Acne can be a profoundly disturbing condition; impacting a person’s self esteem, their social life and even their interpersonal relationships. It then follows that people do anything to get rid of the unsightly facial skin breakouts and pustules; try any therapy and any medication. People with serious acne problems could well find that over the counter medications for acne may be ineffectual or inadequate.
One of the alternative treatments for acne could be hydrotherapy. Hydrotherapy for acne could mean one of several things – various topical applications to the skin that use water for varying durations and temperatures. It may also refer to something called colon hydrotherapy for acne.
Topical Hydrotherapy for Acne
In the 19th century, there was a revival of sorts and interest in water therapy was reignited. Hot and cold water treatments were used for many different ailments ranging from fevers, to skin problems to blood pressure imbalances.

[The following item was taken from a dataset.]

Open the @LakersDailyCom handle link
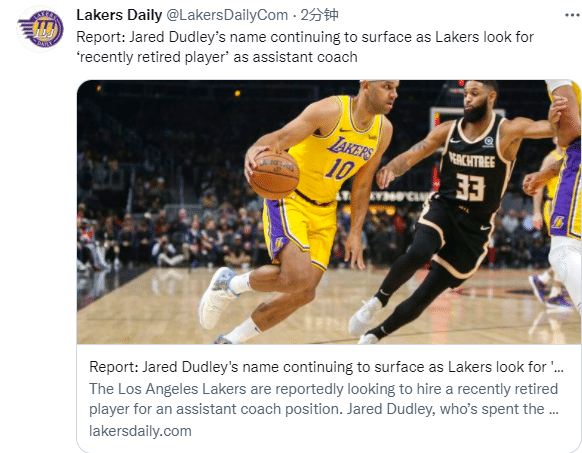 [x=227, y=15]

Even today, the recreational and medicinal benefits of hot or mineral rich waters are well documented. In fact some types of acne could benefit from some types of hydrotherapy, particularly therapies that involve natural sulfur springs. For 2000 years, people have been getting benefit for various skin ailments.
Some types of acne may also respond to other hydrotherapy modalities such as application of ice to the affected areas of the skin. Some types of bacterial populations may not be able to sustain ice applications. The ocean waters in certain areas are also known to have mineral and salt concentrations that could help with acne.
Colon Hydrotherapy for Acne
Some experts opine that digestive problems result in acne formation. The understanding is that the colon and the kidneys are not functioning properly due to improper elimination of waste materials from the body. This therapy is basically the administration of an enema – water being introduced into the colon via the anus – to get rid of supposed toxins, mucus, parasites, bacteria and waste materials that have collected in the colon.
However the efficacy and even the safety of this treatment – also known as colonic irrigation – remain controversial. Some experts argue that the colon needs no help; that it is naturally able to rid the body of toxins and wastes. It is also argued that this treatment could be detrimental in that it disturbs the natural populations of good and beneficial bacteria that line the colon.
If you’re considering this treatment for acne, you would be strongly urged to consult a medical specialist before opting for the treatment – the benefits are uncertain and there could be side effects.